Collected data

□ □ □ □ □ □ □

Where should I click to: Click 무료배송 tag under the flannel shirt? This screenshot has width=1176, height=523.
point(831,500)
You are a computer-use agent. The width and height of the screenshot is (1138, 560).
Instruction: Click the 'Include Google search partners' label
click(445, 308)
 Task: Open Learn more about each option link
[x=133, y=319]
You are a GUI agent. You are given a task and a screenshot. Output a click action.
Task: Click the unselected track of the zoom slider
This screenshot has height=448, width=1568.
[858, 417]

□ □ □ □ □ □ □

▸ **Task statement**:
Count of lines with "agent": please work it out for the entries above and give the number by itself.

▸ **Reply to the task**:
2